━━━━━ Available data ━━━━━

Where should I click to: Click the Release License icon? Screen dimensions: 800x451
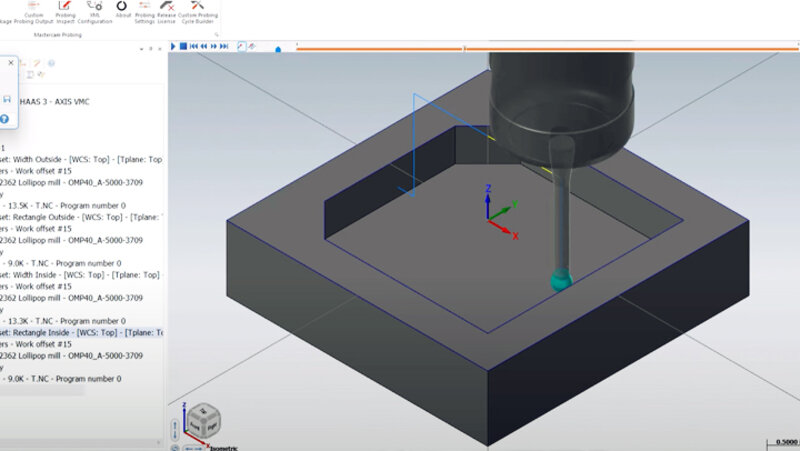click(x=168, y=11)
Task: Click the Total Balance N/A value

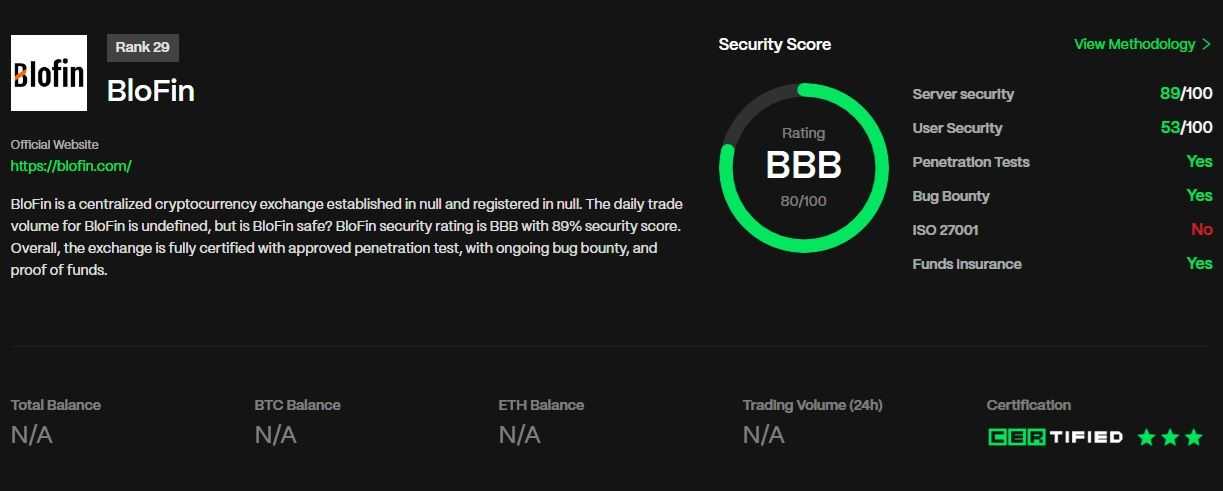Action: coord(32,435)
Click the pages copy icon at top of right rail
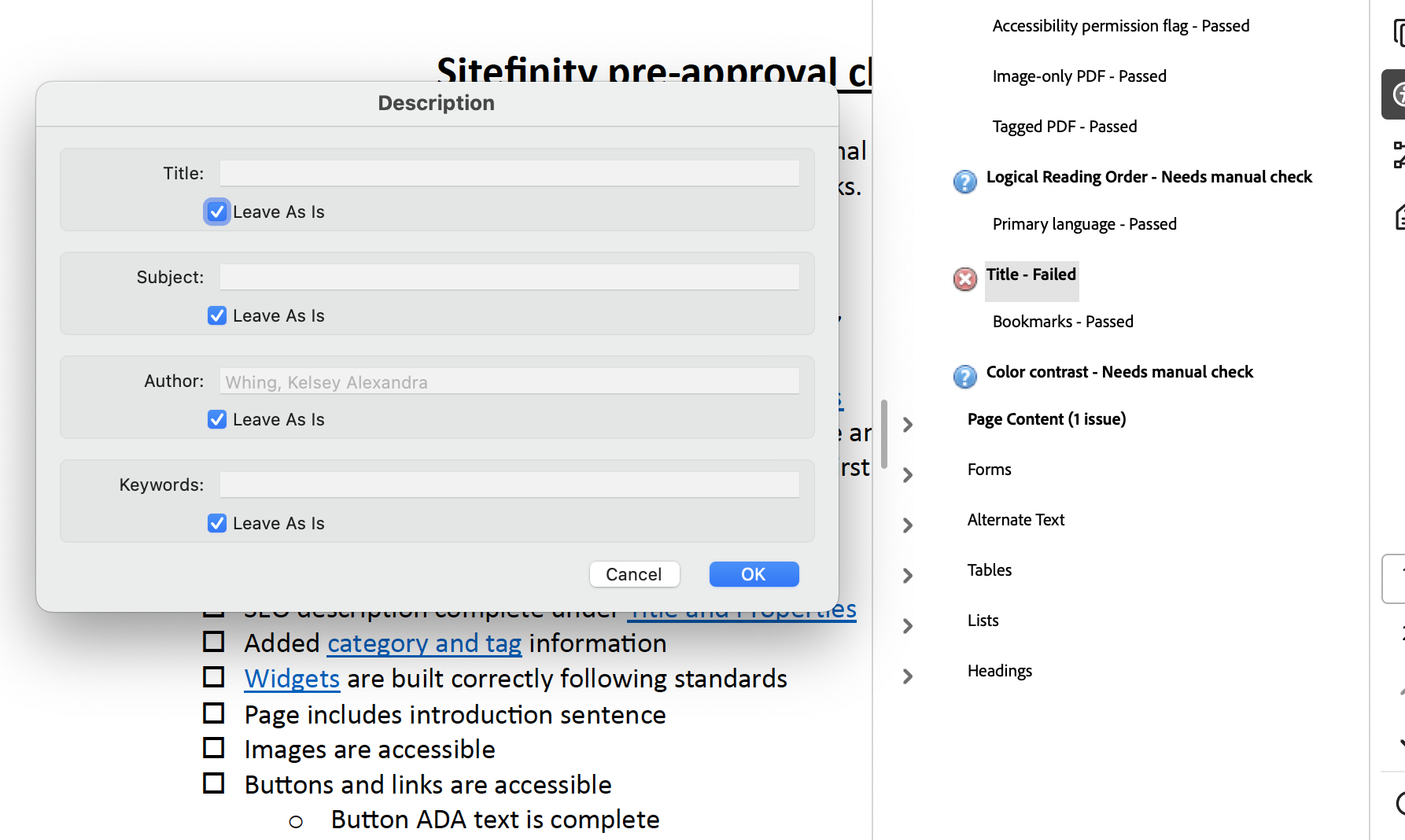This screenshot has width=1405, height=840. [x=1398, y=33]
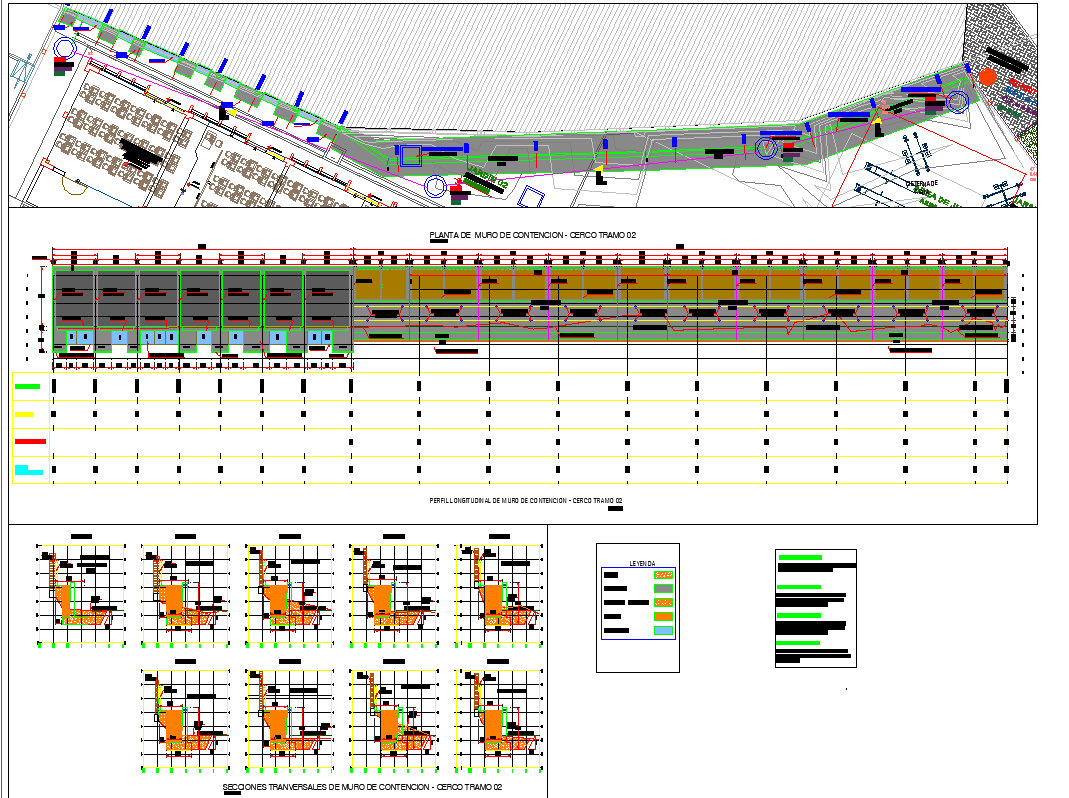Click the orange octagon marker at top right

[x=986, y=75]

━━━━━

Work request:
The entries are to be restated word for word, with pictures omitted.

Completed task:
Where should I click to: Click the Release License icon? Screen dimensions: 800x451
click(x=168, y=11)
Task: Click the Total Balance N/A value

Action: coord(32,435)
Click the pages copy icon at top of right rail
This screenshot has width=1405, height=840. [x=1398, y=33]
Click the orange octagon marker at top right

[x=986, y=75]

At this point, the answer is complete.